**Task details**
Below is a listing. Set down exactly the lines from the one containing "Media (341, 115)" through the one containing "Suomeksi (905, 38)", both ends included, and leave out the rest.
****
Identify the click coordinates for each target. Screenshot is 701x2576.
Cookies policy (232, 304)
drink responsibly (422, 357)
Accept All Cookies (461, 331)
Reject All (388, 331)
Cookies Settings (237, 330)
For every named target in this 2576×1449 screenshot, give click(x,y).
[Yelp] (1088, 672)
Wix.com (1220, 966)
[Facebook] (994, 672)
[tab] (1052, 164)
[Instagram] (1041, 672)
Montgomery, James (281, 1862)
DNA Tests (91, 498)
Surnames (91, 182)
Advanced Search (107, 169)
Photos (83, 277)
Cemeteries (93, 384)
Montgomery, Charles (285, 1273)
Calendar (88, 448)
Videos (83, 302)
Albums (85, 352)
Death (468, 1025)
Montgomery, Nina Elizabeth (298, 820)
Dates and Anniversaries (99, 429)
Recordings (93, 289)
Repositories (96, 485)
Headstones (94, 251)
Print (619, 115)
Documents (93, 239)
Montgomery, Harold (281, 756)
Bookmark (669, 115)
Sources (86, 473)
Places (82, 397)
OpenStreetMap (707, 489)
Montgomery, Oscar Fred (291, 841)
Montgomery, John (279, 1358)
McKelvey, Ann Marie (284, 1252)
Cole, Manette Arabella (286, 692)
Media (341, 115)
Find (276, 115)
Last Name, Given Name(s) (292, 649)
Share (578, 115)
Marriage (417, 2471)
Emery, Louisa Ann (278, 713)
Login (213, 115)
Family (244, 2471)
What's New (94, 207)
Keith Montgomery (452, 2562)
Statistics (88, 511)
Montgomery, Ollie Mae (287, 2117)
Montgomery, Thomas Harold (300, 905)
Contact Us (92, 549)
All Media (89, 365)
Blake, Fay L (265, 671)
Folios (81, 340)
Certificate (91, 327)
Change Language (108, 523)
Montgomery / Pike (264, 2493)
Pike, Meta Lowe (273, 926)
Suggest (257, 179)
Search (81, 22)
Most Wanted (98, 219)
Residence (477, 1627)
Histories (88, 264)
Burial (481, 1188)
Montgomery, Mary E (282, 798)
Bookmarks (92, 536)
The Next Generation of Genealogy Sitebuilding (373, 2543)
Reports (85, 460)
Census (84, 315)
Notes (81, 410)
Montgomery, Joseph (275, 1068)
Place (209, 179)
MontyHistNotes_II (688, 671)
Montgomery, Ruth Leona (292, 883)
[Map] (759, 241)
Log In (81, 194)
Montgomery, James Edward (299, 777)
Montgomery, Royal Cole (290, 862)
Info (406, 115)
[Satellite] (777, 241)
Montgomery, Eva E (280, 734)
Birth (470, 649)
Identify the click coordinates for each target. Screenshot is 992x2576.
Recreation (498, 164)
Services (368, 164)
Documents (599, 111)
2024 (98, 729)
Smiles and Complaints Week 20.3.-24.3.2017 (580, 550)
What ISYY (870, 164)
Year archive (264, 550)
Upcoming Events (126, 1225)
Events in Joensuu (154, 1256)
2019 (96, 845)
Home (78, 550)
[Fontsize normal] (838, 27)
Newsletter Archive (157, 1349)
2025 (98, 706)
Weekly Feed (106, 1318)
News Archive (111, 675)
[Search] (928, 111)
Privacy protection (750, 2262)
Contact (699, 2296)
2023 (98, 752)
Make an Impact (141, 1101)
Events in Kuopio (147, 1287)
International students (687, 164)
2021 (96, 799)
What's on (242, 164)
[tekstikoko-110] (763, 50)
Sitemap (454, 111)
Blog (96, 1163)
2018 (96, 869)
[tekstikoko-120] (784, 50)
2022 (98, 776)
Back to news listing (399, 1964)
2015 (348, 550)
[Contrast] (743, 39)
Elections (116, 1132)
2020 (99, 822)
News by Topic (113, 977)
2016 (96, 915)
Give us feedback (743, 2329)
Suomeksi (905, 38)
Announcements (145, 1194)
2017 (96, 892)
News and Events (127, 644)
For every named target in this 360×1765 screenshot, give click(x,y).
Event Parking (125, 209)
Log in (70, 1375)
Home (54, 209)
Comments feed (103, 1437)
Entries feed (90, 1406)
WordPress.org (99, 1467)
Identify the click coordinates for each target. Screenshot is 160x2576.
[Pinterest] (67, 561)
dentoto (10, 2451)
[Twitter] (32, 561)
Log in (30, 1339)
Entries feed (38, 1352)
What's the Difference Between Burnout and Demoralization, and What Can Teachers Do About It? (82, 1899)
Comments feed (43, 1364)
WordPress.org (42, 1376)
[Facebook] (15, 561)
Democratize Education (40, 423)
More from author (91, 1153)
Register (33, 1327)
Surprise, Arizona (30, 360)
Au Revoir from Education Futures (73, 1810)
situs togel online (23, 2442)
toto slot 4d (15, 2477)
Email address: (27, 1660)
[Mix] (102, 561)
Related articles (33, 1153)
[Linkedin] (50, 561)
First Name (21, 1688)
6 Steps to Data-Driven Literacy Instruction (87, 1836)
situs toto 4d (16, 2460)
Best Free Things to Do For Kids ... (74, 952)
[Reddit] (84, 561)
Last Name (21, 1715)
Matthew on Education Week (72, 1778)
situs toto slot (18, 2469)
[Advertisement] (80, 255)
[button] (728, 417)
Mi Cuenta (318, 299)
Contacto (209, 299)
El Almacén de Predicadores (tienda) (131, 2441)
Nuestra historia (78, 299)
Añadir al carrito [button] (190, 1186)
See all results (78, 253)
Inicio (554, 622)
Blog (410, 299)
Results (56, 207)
****
**The answer**
Media (341, 115)
Find (276, 115)
Last Name, Given Name(s) (292, 649)
Share (578, 115)
Marriage (417, 2471)
Emery, Louisa Ann (278, 713)
Login (213, 115)
Family (244, 2471)
What's New (94, 207)
Keith Montgomery (452, 2562)
Statistics (88, 511)
Montgomery, Ollie Mae (287, 2117)
Montgomery, Thomas Harold (300, 905)
Contact Us (92, 549)
All Media (89, 365)
Blake, Fay L (265, 671)
Folios (81, 340)
Certificate (91, 327)
Change Language (108, 523)
Montgomery / Pike (264, 2493)
Pike, Meta Lowe (273, 926)
Suggest (257, 179)
Search (81, 22)
Most Wanted (98, 219)
Residence (477, 1627)
Histories (88, 264)
Burial (481, 1188)
Montgomery, Mary E (282, 798)
Bookmarks (92, 536)
The Next Generation of Genealogy Sitebuilding (373, 2543)
Reports (85, 460)
Census (84, 315)
Notes (81, 410)
Montgomery, Joseph (275, 1068)
Place (209, 179)
MontyHistNotes_II (688, 671)
Montgomery, Ruth Leona (292, 883)
[Map] (759, 241)
Log In (81, 194)
Montgomery, James Edward (299, 777)
Montgomery, Royal Cole (290, 862)
Info (406, 115)
[Satellite] (777, 241)
Montgomery, Eva E (280, 734)
Birth (470, 649)
Identify the click coordinates for each target. Screenshot is 992x2576.
Recreation (498, 164)
Services (368, 164)
Documents (599, 111)
2024 (98, 729)
Smiles and Complaints Week 20.3.-24.3.2017 (580, 550)
What ISYY (870, 164)
Year archive (264, 550)
Upcoming Events (126, 1225)
Events in Joensuu (154, 1256)
2019 (96, 845)
Home (78, 550)
[Fontsize normal] (838, 27)
Newsletter Archive (157, 1349)
2025 (98, 706)
Weekly Feed (106, 1318)
News Archive (111, 675)
[Search] (928, 111)
Privacy protection (750, 2262)
Contact (699, 2296)
2023 (98, 752)
Make an Impact (141, 1101)
Events in Kuopio (147, 1287)
International students (687, 164)
2021 (96, 799)
What's on (242, 164)
[tekstikoko-110] (763, 50)
Sitemap (454, 111)
Blog (96, 1163)
2018 (96, 869)
[tekstikoko-120] (784, 50)
2022 (98, 776)
Back to news listing (399, 1964)
2015 (348, 550)
[Contrast] (743, 39)
Elections (116, 1132)
2020 (99, 822)
News by Topic (113, 977)
2016 (96, 915)
Give us feedback (743, 2329)
Suomeksi (905, 38)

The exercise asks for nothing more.